Objectif de l'exercice: Prolongez l'article consacré aux relations entre Cuba et les États-Unis en reprenant juste après sa dernière phrase.

- Raphaël RADOLLA
Cuba-USA : De la baie des Cochons à Copains comme cochons ?
Il y a presque cinquante-cinq ans jour pour jour avait lieu le débarquement de la baie des Cochons (17-19 avril 1961), 1400 exilés cubains, soutenus et entraînés par les Etats-Unis, avaient alors tenté une invasion militaire dans le but de renverser le nouveau gouvernement d’un Fidel Castro jugé comme une menace pour les intérêts américains. En mars 2016 a eu lieu un nouveau débarquement, mais à la différence du premier, c’est cette fois le président des Etats-Unis en personne qui a foulé la terre cubaine. L’objectif de sa venue semblait aussi bien différent : renouer les liens perdus entre les deux voisins.

Source: International New York Times
Plus de cinquante ans de hauts et (surtout) de bas dans les relations américano-cubaines
Dès 1959, à son arrivée au pouvoir, Fidel Castro entreprend des réformes qui remettent en cause les intérêts américains dans l’île, et même pire, se tourne vers Moscou. Deux ans plus tard, après l’expulsion de La Havane de diplomates américains accusés d’espionnage, le président américain Dwight D. Eisenhower décide de rompre les relations avec l’état insulaire. S’en suivent dès lors plusieurs dizaines d’années durant lesquelles les rapports entre les deux gouvernements s’avèrent être plus que tendus.
En avril 1961 a donc lieu le débarquement dans la baie des Cochons, déjoué par l’armée cubaine. L’année suivante, en février, les Etats-Unis imposent un embargo sur tous les échanges commerciaux contre Cuba. Ceci a pour conséquence huit mois plus tard le déclenchement de la « crise des missiles ». Les Soviétiques ont en effet installé des fusées à tête nucléaire sur l’île de Cuba, orientées vers le territoire américain. Bien que cette crise soit désamorcée par Moscou, la tension entre Américains et Cubains est alors à son paroxysme.

Segment de données:
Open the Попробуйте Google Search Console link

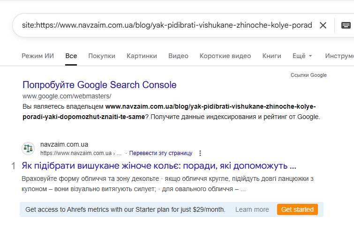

Résultat final:
Trente ans passent durant lesquels Cuba est complètement coupée de son voisin géant. Les relations entre les deux pays sont quasi inexistantes, sauf pour apprendre que Cuba est placée sur la liste américaine des Etats soutenant le terrorisme en 1982 ou que l’embargo est renforcé en 1996.
Ce n’est qu’en 2009, après cinquante ans de rapports diplomatiques très froids, que Barack Obama choisit d’assouplir les restrictions sur les voyages entre Cuba et les Etats-Unis. A partir de 2013, le réchauffement diplomatique se met en marche avec une poignée de main symbolique entre Barack Obama et Raúl Castro. En 2014 et 2015 sont annoncés le prochain rétablissement des relations diplomatiques et la réouverture respective des ambassades à Washington et à La Havane. C’est donc ce rapide processus de réchauffement qui a poussé le voyage de Barack Obama à Cuba, le premier d’un président américain sur l’île depuis quatre-vingt-huit ans, du 20 au 22 mars dernier.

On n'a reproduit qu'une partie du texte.